### [Study material]
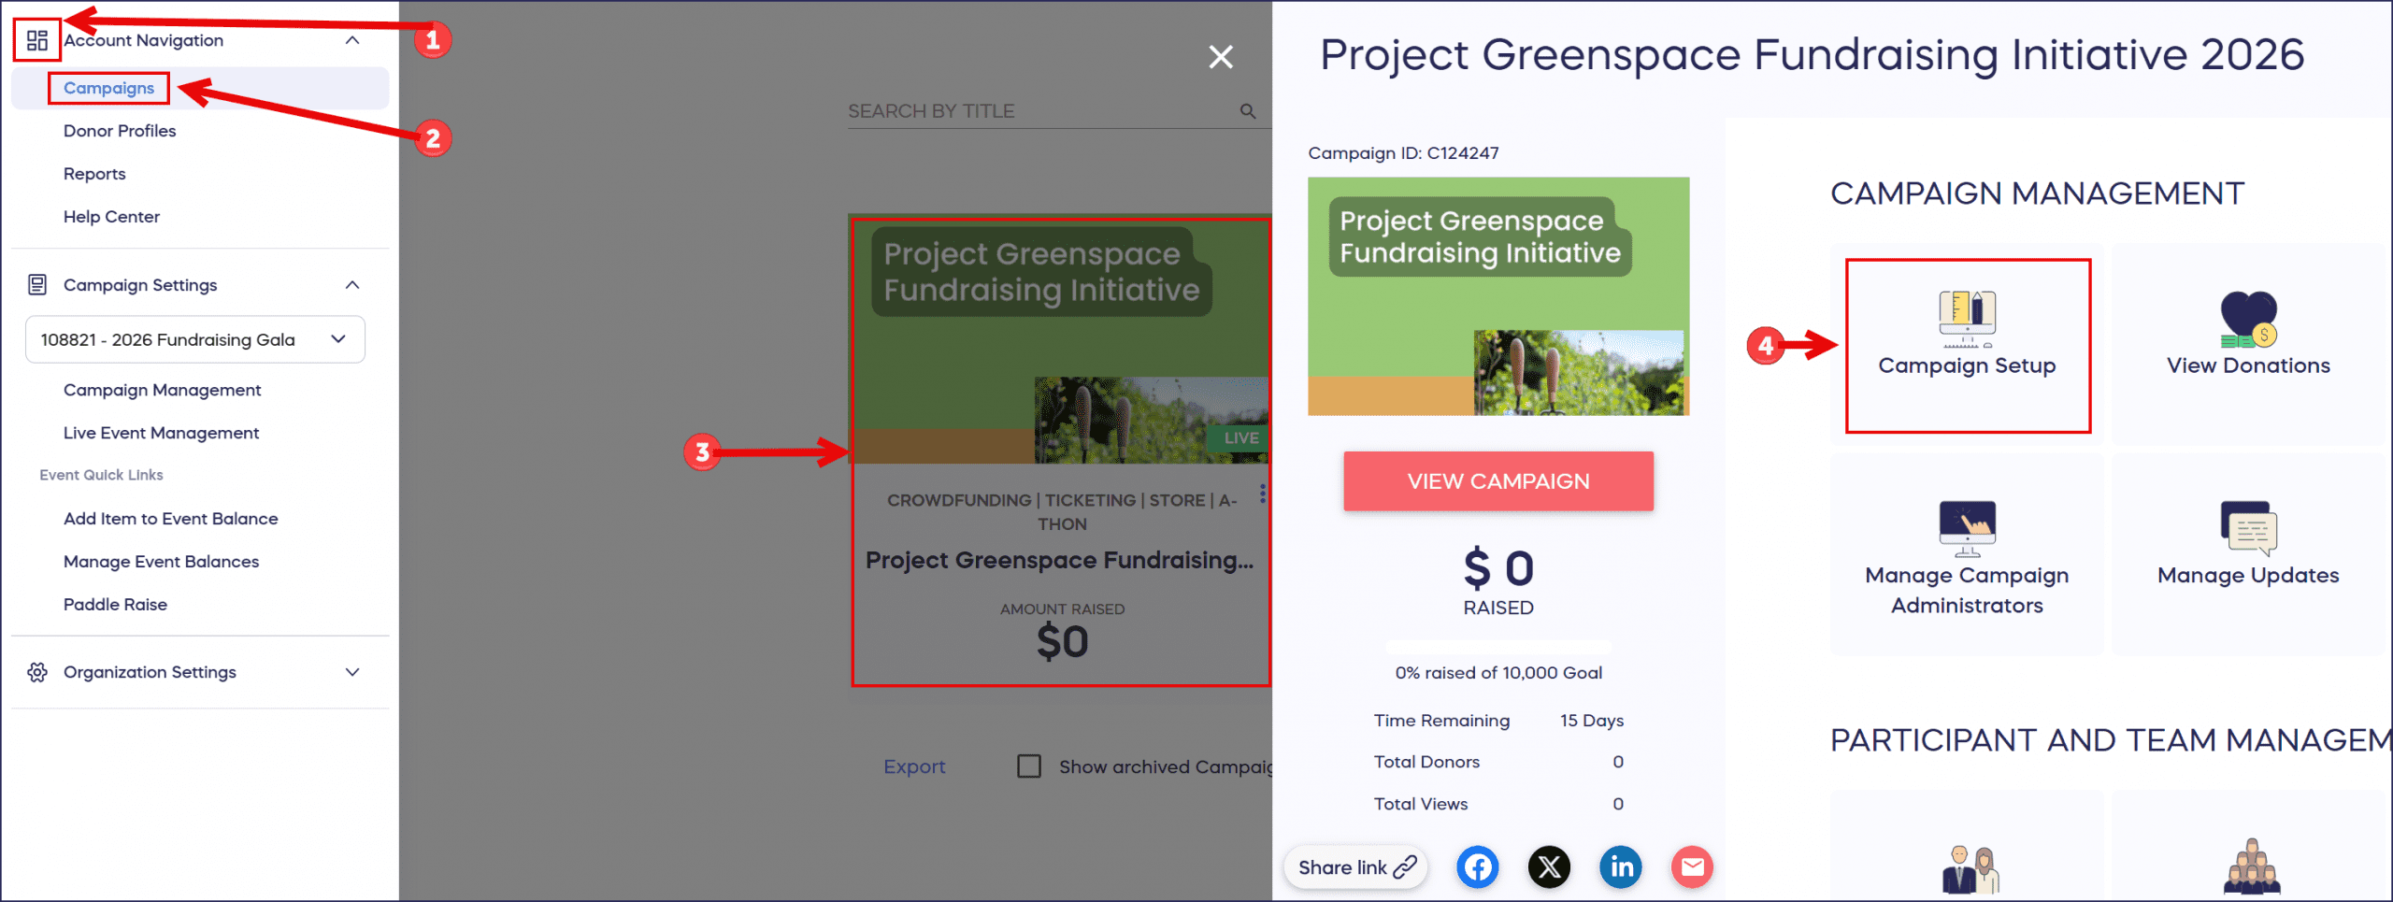The height and width of the screenshot is (902, 2393).
Task: Click the Facebook share icon
Action: pyautogui.click(x=1477, y=867)
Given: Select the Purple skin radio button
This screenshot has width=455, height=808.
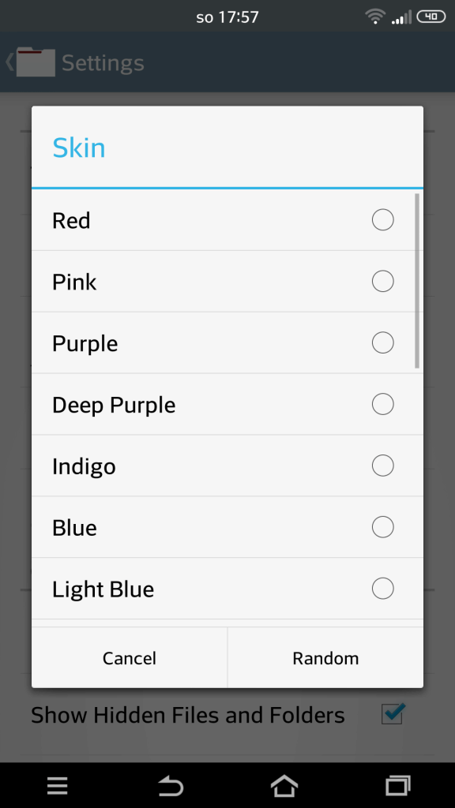Looking at the screenshot, I should pos(383,342).
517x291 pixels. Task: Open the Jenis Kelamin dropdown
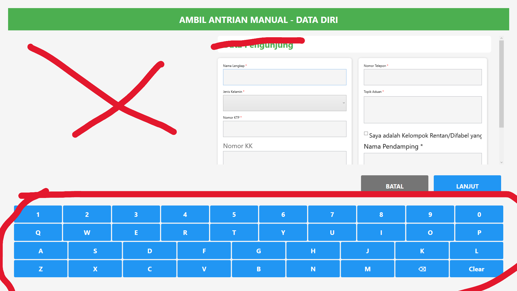point(284,103)
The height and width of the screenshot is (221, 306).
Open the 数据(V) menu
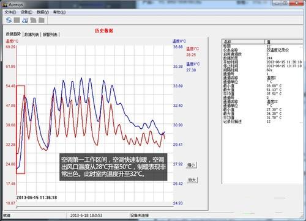click(43, 12)
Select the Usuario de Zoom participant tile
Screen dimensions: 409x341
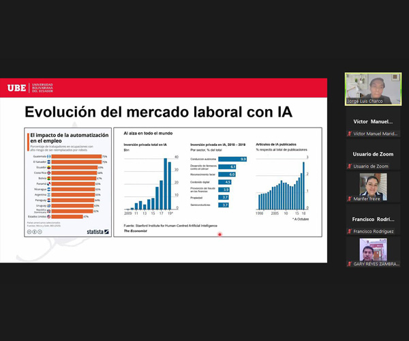click(x=373, y=159)
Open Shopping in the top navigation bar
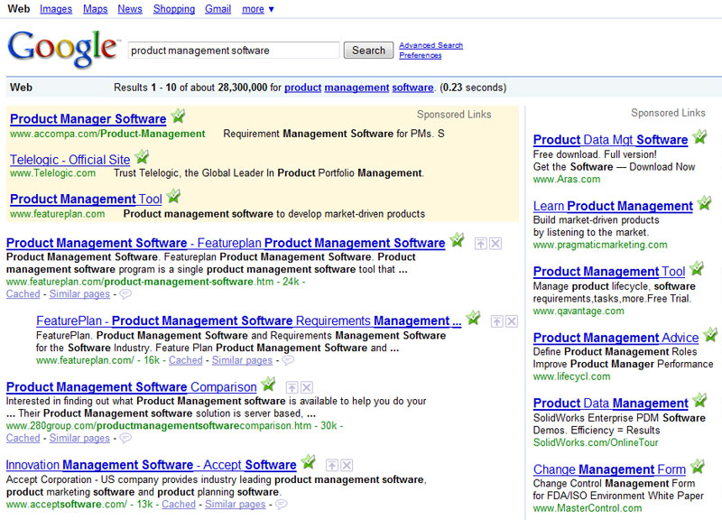Viewport: 722px width, 520px height. (x=173, y=9)
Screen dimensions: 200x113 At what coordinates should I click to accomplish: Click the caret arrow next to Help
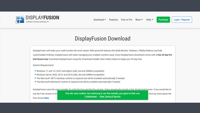152,20
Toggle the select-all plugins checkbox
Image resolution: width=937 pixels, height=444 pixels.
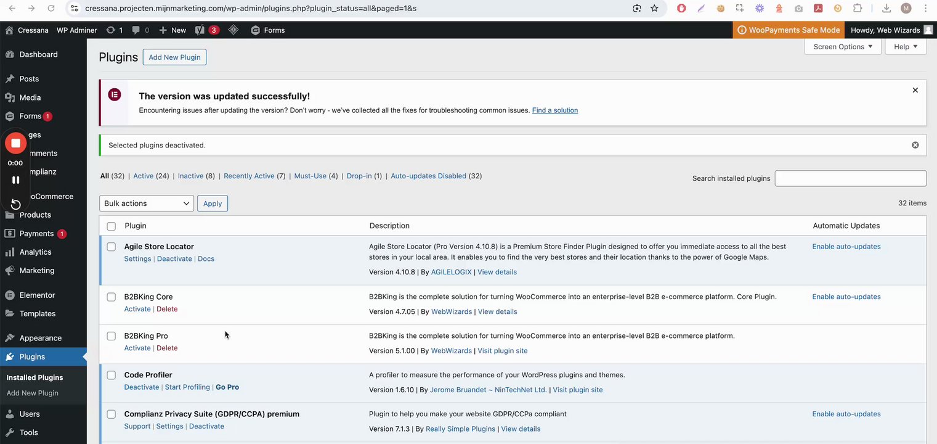(112, 226)
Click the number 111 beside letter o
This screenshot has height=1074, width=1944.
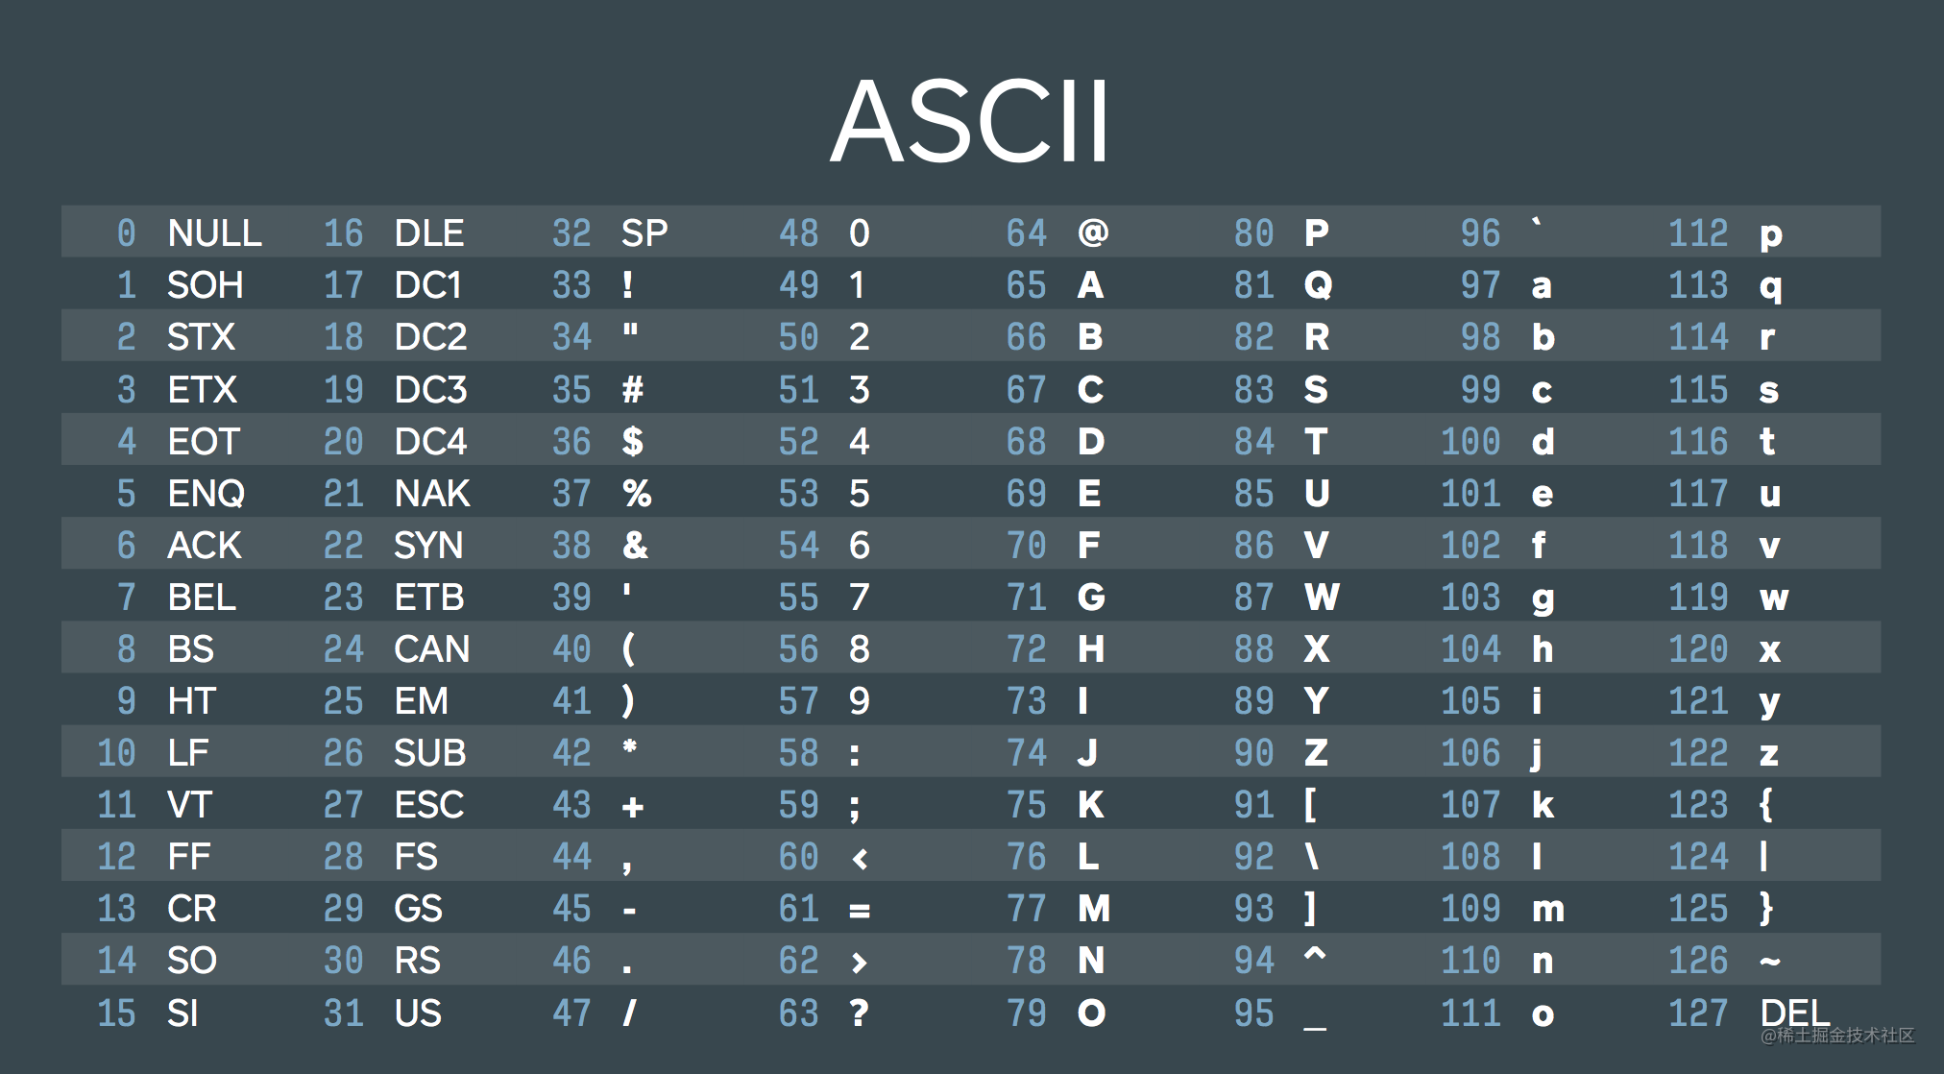[x=1470, y=1013]
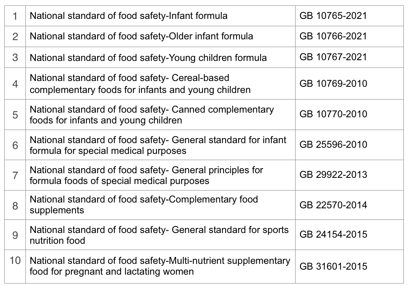Click the Complementary food supplements entry
The width and height of the screenshot is (410, 287).
click(143, 205)
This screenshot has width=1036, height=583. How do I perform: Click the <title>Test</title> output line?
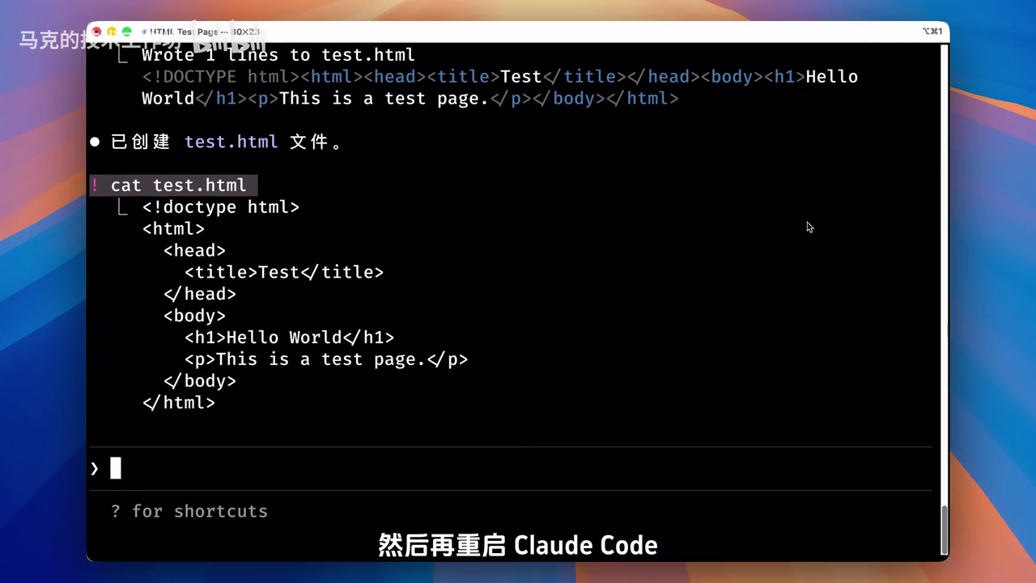click(283, 272)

### [Problem statement]
Print the stretch of the data from the line with "Given: Select the Purple skin radio button" through its last line, exactly and with both ends kept. Omit pictures.

### [Answer to the problem]
Given: Select the Purple skin radio button
This screenshot has width=455, height=808.
Looking at the screenshot, I should pos(383,342).
517x291 pixels. Task: Open the Jenis Kelamin dropdown
point(284,103)
The height and width of the screenshot is (221, 306).
Open the 数据(V) menu
click(43, 12)
Select the Usuario de Zoom participant tile
Screen dimensions: 409x341
click(x=373, y=159)
Open Shopping in the top navigation bar
Viewport: 722px width, 520px height. (x=173, y=9)
Screen dimensions: 200x113 At what coordinates should I click to accomplish: Click the caret arrow next to Help
152,20
Toggle the select-all plugins checkbox
Image resolution: width=937 pixels, height=444 pixels.
(112, 226)
Click the number 111 beside letter o
This screenshot has height=1074, width=1944.
[x=1470, y=1013]
Click the Complementary food supplements entry
The width and height of the screenshot is (410, 287).
click(143, 205)
This screenshot has width=1036, height=583. How do I perform: Click the <title>Test</title> output line?
click(283, 272)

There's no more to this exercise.